Before too long the new arrivals would marry into the other families in the villages nearby. The Galimitis family, whose origins lay in Koutali and Asia Minor, would marry into the Karamaloudis of Tsimandria, linking them with the Tarlamis Akgariones. These families can still be found living in Nea Koutali, Tsimandria and Akgariones today.
A Greek Australian odyssey comes together
In 1953, Kon and Fanoula Tarlamis left Tsimandria with their young baby Sam on a migration journey that would take them to Uruguay (following in the footsteps of the great Koutilianos) and eventually to Australia. It was here that Sam would meet a young woman, Glenda Barber from Burwood. Her great-uncle was the young digger Edward Tozer who had walked on Lemnos in 1915.
Sam and his wife would have a son, Lee, who would go on to become a member of parliament and champion the recognition of Lemnos’ role in Australia’s Anzac story. His name resonates with both the Profitis Ilias on Lemnos and far away Koutali. Reflecting on Edward’s voyage to Lemnos and Gallipoli in 1915, Lee has visited Lemnos many times and walked in the footsteps of his forebears.
The link embodied in Lee’s connections to both the villagers of Lemnos and the diggers of 1915 is one of the inspirations driving him to gain more recognition for Lemnos’ role in Australia’s Anzac story. It has driven his work to mark the centenary with the major new memorial commemorating the role of Lemnos to be unveiled in Albert Park in August and a major commemorative publication in January next year.

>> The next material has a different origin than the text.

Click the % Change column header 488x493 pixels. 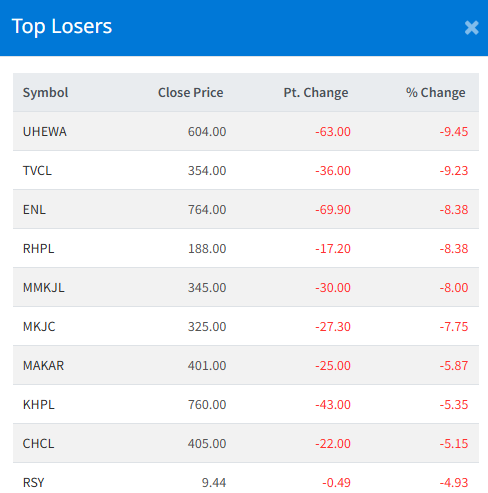(x=435, y=93)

The discovery of Lee’s story shows how the Centenary of Anzac can reveal the depths of the links between Australians and Greeks. Of how the tragedy of war can link peoples and give new life in distant shores.
Lest we forget.
In April Lee and other members of Melbourne’s Lemnos Gallipoli Commemorative Committee will be taking part in the major commemorative events taking place on Lemnos. They have assisted in coordinating events on the island, liaising with the Australian and Canadian embassies, the Lemnian authorities and both the Hellenic and Royal Australian Navies. The events include a visit by HMAS Success, services at both Commonwealth Military Cemeteries on Lemnos, a football match recreating that played by the Anzacs in 1915 on Lemnos – amongst other events. The committee hopes that this year’s events on Lemnos are only the beginning of refreshing the links between Greece and Australia through the Anzac story.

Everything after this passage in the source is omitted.